+++ LISTED RECORDS +++

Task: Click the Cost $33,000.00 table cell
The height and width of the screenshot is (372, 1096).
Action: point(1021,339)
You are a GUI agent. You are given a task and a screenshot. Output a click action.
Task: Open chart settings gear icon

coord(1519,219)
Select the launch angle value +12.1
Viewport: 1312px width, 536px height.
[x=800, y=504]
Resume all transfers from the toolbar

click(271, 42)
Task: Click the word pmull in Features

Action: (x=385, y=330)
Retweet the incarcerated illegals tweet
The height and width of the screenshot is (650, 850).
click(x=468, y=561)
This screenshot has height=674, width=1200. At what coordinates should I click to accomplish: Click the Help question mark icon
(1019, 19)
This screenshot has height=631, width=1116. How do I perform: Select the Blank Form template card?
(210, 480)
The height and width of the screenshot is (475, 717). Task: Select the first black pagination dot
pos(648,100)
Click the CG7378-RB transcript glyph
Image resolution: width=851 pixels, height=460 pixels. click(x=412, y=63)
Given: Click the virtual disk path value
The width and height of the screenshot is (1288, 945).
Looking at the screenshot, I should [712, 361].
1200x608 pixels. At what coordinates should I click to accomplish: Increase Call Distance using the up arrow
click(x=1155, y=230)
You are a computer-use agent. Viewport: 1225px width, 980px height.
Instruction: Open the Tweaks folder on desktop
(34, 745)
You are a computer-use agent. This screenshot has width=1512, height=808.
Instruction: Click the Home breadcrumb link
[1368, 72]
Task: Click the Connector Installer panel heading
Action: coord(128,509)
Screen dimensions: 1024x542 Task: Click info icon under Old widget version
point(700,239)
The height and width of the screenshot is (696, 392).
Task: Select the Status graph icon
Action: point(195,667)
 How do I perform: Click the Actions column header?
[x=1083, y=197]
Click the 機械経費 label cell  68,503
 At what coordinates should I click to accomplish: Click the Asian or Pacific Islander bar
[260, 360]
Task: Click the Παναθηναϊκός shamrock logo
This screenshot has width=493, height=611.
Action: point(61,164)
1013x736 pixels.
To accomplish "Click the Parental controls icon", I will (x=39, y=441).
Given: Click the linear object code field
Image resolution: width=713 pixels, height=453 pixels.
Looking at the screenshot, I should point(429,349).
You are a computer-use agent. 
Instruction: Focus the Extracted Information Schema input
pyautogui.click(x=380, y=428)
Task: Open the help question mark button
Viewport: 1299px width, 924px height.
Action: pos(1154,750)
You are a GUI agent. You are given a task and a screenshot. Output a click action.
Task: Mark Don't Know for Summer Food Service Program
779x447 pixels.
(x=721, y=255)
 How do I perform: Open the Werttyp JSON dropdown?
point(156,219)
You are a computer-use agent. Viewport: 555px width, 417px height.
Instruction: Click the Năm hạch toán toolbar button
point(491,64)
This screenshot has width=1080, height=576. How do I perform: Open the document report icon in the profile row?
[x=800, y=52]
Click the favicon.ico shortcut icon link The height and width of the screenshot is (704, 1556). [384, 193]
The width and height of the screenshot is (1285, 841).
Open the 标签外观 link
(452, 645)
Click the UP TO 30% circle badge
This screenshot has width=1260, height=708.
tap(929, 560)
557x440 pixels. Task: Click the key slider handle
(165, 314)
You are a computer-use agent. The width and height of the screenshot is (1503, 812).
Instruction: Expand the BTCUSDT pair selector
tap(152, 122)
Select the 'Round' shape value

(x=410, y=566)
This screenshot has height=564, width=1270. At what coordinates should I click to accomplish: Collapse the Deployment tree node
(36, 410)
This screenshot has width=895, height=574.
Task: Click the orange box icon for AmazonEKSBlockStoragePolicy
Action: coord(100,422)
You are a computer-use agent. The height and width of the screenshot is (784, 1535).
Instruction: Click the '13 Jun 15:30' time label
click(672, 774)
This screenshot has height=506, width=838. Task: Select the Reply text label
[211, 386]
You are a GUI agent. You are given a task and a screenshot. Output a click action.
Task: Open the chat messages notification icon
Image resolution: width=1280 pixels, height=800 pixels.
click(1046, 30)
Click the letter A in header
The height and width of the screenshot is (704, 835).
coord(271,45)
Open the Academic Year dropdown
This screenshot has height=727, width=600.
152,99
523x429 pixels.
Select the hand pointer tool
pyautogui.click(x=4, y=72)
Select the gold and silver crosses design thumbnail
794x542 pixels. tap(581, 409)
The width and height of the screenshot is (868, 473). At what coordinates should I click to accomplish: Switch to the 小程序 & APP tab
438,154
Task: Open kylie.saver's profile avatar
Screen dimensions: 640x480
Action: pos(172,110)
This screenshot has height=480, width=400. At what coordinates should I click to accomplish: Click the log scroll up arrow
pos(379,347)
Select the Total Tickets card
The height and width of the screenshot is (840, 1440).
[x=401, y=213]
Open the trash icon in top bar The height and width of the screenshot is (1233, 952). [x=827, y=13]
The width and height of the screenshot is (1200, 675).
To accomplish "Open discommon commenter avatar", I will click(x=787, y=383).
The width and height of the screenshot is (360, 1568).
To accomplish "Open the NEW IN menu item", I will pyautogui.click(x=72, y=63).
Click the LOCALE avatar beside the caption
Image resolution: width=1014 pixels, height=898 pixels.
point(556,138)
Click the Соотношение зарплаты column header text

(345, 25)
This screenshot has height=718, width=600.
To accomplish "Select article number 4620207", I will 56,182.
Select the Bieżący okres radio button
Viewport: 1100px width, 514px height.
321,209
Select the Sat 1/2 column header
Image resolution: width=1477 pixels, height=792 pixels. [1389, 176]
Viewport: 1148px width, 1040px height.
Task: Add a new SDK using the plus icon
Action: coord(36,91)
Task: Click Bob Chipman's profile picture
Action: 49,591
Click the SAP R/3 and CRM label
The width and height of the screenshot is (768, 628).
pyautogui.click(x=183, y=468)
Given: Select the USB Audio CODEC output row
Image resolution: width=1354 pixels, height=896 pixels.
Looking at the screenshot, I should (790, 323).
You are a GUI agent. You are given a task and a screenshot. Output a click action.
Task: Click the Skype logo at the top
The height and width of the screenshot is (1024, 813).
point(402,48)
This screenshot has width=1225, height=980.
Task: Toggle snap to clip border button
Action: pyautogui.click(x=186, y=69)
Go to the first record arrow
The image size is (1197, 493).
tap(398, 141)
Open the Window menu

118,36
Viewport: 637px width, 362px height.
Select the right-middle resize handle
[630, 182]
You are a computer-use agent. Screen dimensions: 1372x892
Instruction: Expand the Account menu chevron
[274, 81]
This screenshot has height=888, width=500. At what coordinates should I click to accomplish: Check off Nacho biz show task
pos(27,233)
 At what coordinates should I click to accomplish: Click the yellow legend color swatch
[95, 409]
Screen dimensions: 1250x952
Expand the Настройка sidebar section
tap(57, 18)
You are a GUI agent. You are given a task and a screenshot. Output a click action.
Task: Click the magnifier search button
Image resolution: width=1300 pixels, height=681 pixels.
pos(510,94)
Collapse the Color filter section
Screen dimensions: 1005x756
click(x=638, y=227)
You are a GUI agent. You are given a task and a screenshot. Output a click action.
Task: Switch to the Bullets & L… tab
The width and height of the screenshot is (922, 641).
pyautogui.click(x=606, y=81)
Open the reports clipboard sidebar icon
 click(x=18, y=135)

+++

Write out exactly the lines above between the line with "This screenshot has height=480, width=400." and the line with "Task: Click the Skype logo at the top", inclusive, and nothing beyond them.

This screenshot has height=480, width=400. At what coordinates should I click to accomplish: Click the log scroll up arrow
pos(379,347)
Select the Total Tickets card
The height and width of the screenshot is (840, 1440).
[x=401, y=213]
Open the trash icon in top bar The height and width of the screenshot is (1233, 952). [x=827, y=13]
The width and height of the screenshot is (1200, 675).
To accomplish "Open discommon commenter avatar", I will click(x=787, y=383).
The width and height of the screenshot is (360, 1568).
To accomplish "Open the NEW IN menu item", I will pyautogui.click(x=72, y=63).
Click the LOCALE avatar beside the caption
Image resolution: width=1014 pixels, height=898 pixels.
point(556,138)
Click the Соотношение зарплаты column header text

(345, 25)
This screenshot has height=718, width=600.
To accomplish "Select article number 4620207", I will 56,182.
Select the Bieżący okres radio button
Viewport: 1100px width, 514px height.
321,209
Select the Sat 1/2 column header
Image resolution: width=1477 pixels, height=792 pixels. [1389, 176]
Viewport: 1148px width, 1040px height.
Task: Add a new SDK using the plus icon
Action: coord(36,91)
Task: Click Bob Chipman's profile picture
Action: 49,591
Click the SAP R/3 and CRM label
The width and height of the screenshot is (768, 628).
pyautogui.click(x=183, y=468)
Given: Select the USB Audio CODEC output row
Image resolution: width=1354 pixels, height=896 pixels.
Looking at the screenshot, I should (790, 323).
You are a GUI agent. You are given a task and a screenshot. Output a click action.
Task: Click the Skype logo at the top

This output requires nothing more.